### Набор заданий
- A) Ответьте по отрывку на вопросы:
(i) Сколько стихотворений было прочитано перед остановкой?
(ii) Какой возраст назван в ответ на вопрос Мандельштама?
(iii) Кого, по словам Мандельштама, напоминает ему собеседник?
- B) В отрывке переименуйте «Мандельштам» в «Учитель» и перепишите его часть. Начните со слов, в которых есть «Угль, пылающий огнем», и остановитесь после «в дешевой харчевне.».

### Отрывок текста
- - -

Угль, пылающий огнем — страница 2 из 82

Я прочел несколько стихотворений, может быть, десять — и остановился.

Мандельштам спросил: «Сколько вам лет?» — «Двадцать».

— Да, верно, в тот раз вам было восемнадцать, — неодобрительно вспомнил он и добавил: — Плоско, плоско, — дважды повторенный звук «пло» ударил особенно больно. — Вы кое-чему научились в столице, не стало южных оборотов, больше теперь у вас, того-этого, заемного лоску. Вы мне напоминаете небогатого бессарабского помещика. Почти весь год он трудился, обрабатывал свои скудные виноградники, более или менее удачно продал виноград, и вот, в парусиновом длиннополом балахоне, в парусиновых сапогах, приехал в город и все, что выручил, бессмысленно пропил в дешевой харчевне.

- - -

### Материал
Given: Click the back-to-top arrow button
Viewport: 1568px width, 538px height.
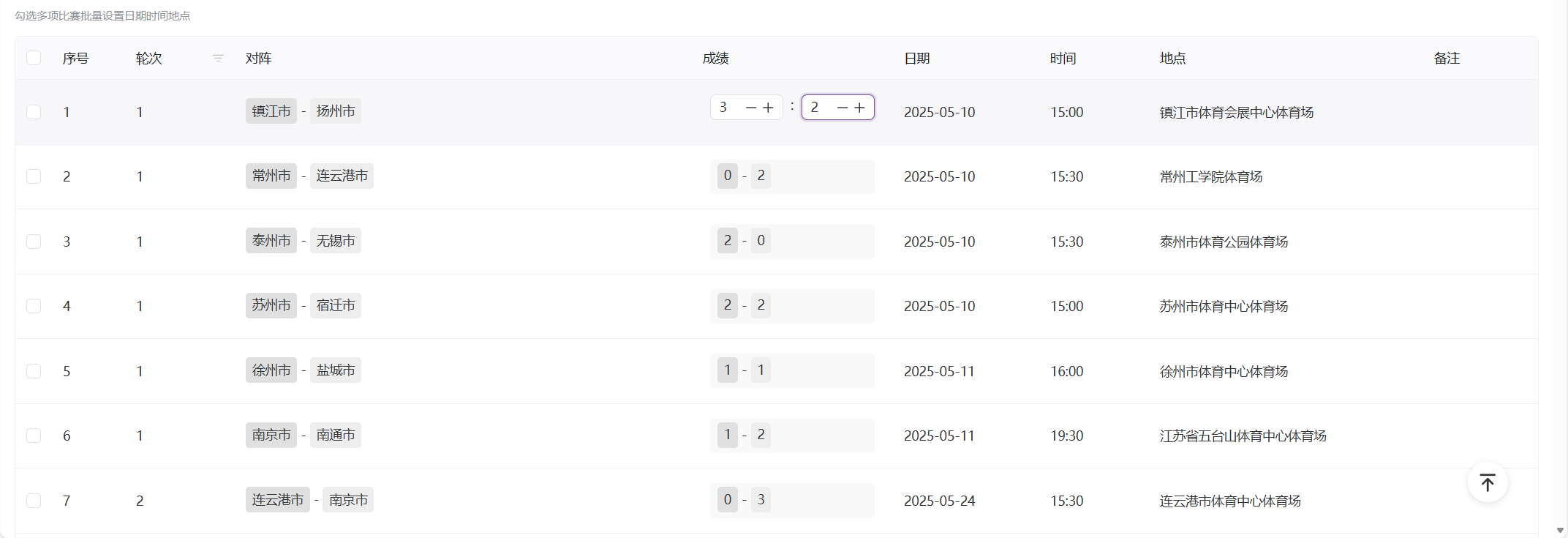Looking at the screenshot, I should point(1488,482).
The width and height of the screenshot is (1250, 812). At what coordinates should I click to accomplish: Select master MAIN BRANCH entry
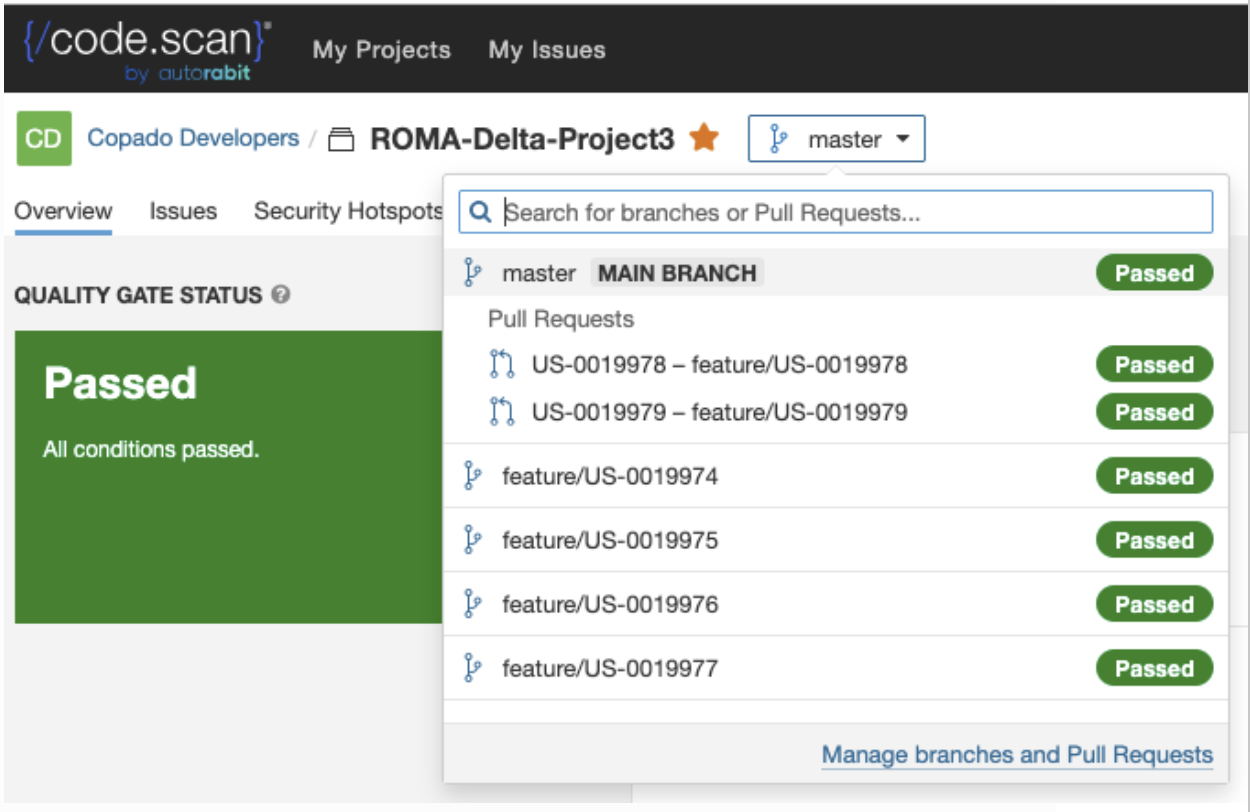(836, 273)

- - -

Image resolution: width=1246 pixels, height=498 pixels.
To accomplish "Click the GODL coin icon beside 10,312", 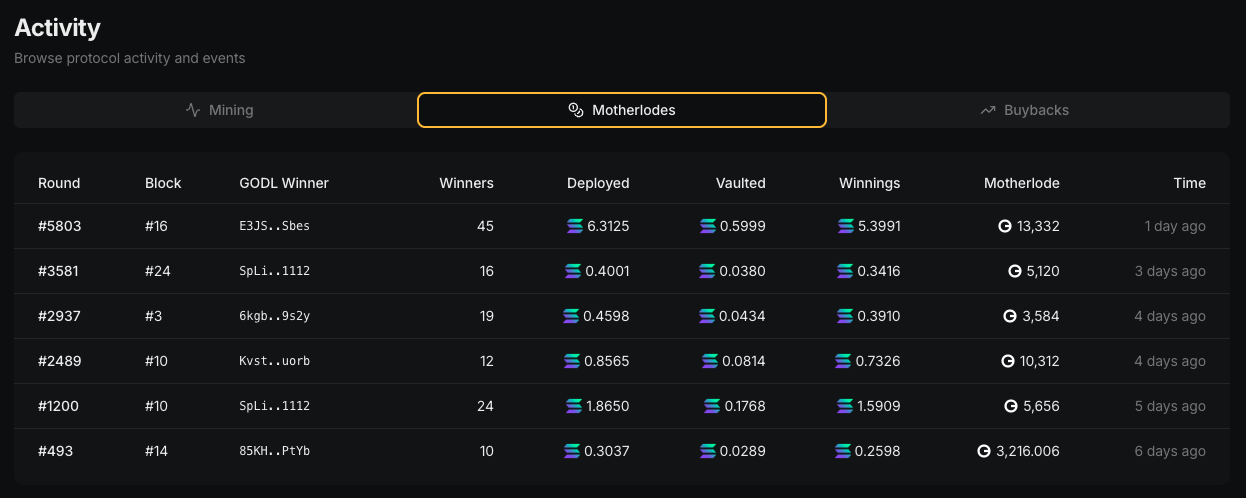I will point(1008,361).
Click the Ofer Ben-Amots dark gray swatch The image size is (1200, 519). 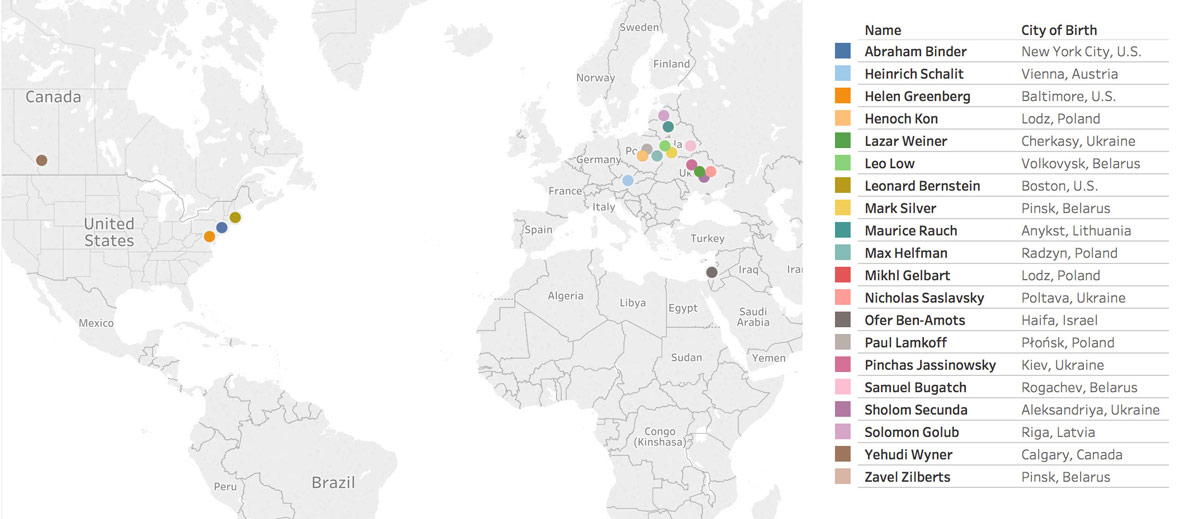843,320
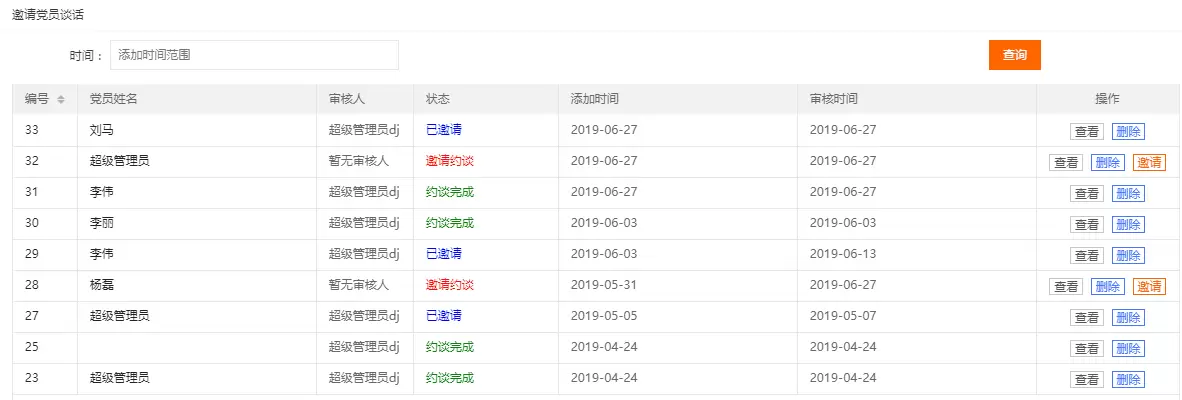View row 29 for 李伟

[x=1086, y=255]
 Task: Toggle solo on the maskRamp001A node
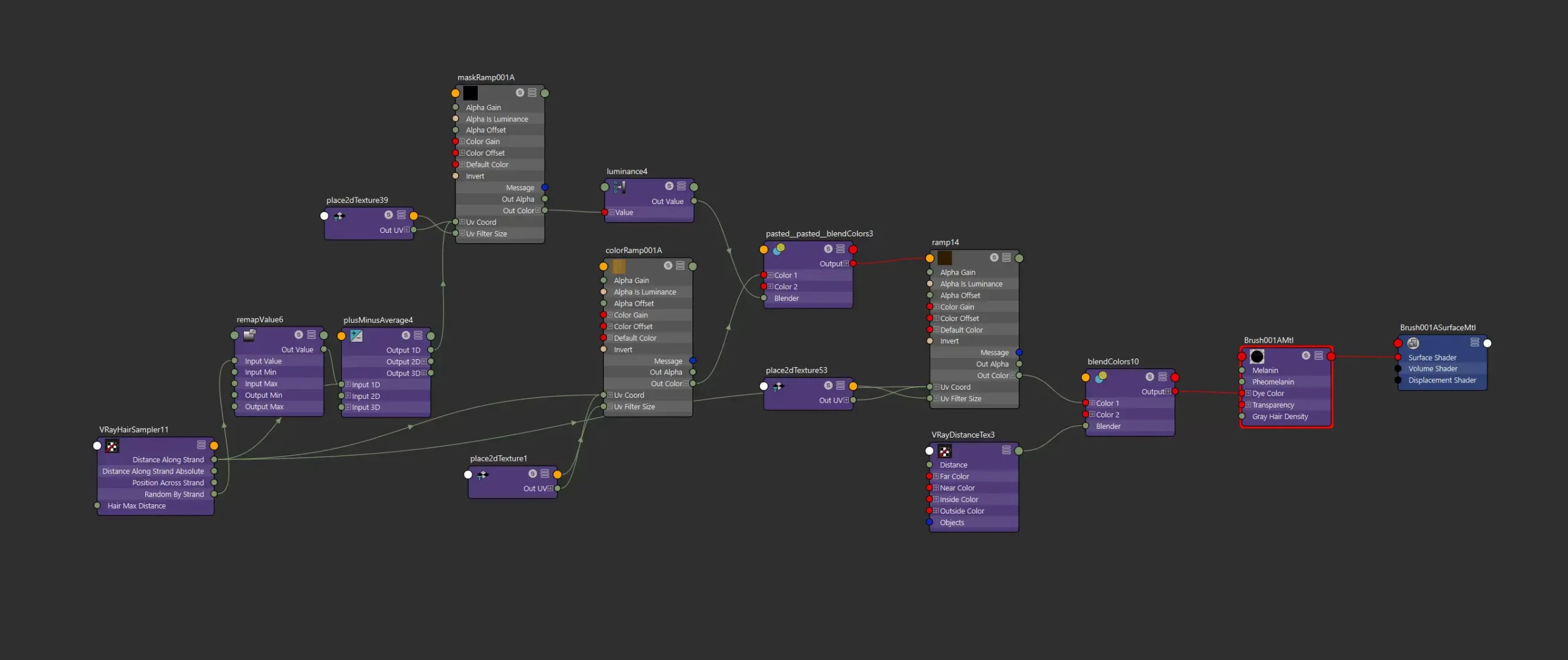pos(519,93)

- - -

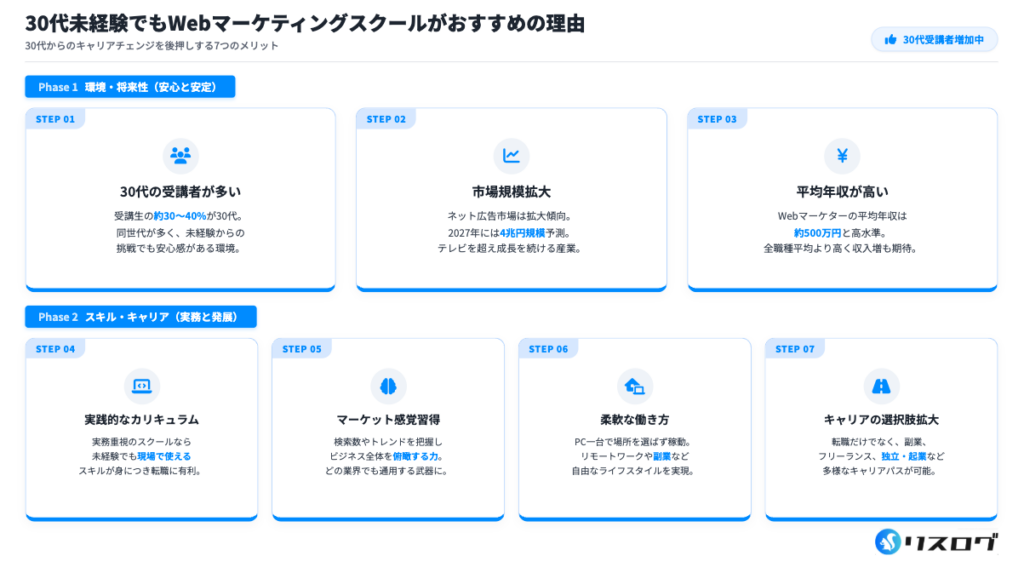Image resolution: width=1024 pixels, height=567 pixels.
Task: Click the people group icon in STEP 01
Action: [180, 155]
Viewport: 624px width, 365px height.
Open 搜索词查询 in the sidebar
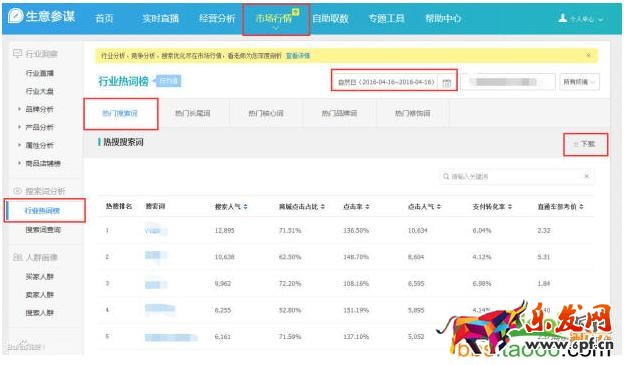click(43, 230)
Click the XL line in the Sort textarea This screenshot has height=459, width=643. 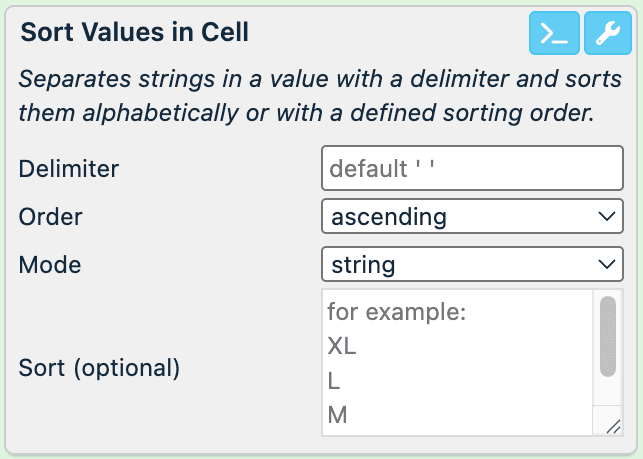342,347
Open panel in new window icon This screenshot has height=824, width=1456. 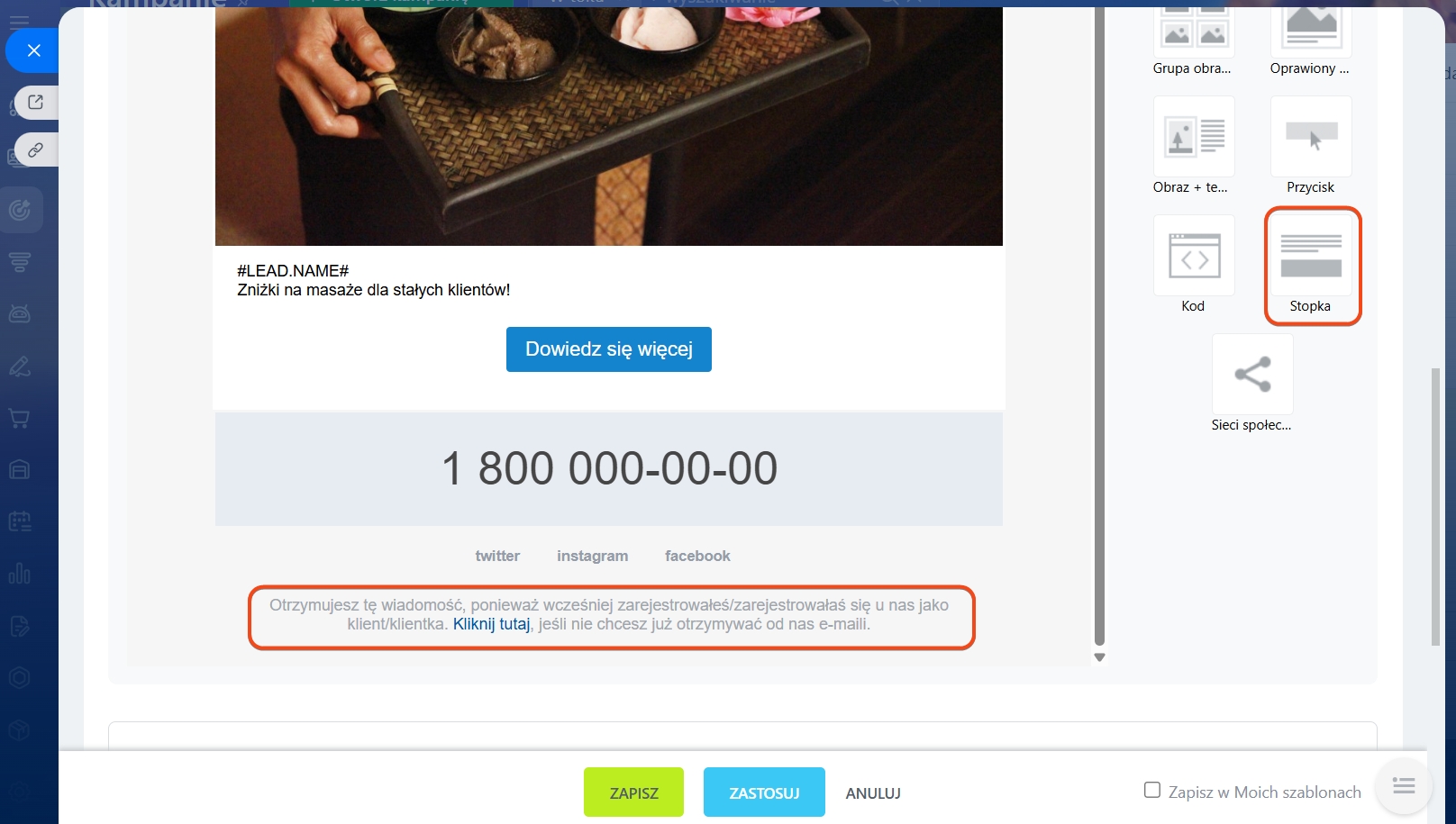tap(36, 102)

- - -

### Ответы к заданиям
- A)
(i) Несколько, может быть, десять.
(ii) Двадцать.
(iii) Небогатого бессарабского помещика.

- B)
Угль, пылающий огнем — страница 2 из 82

Я прочел несколько стихотворений, может быть, десять — и остановился.

Учитель спросил: «Сколько вам лет?» — «Двадцать».

— Да, верно, в тот раз вам было восемнадцать, — неодобрительно вспомнил он и добавил: — Плоско, плоско, — дважды повторенный звук «пло» ударил особенно больно. — Вы кое-чему научились в столице, не стало южных оборотов, больше теперь у вас, того-этого, заемного лоску. Вы мне напоминаете небогатого бессарабского помещика. Почти весь год он трудился, обрабатывал свои скудные виноградники, более или менее удачно продал виноград, и вот, в парусиновом длиннополом балахоне, в парусиновых сапогах, приехал в город и все, что выручил, бессмысленно пропил в дешевой харчевне.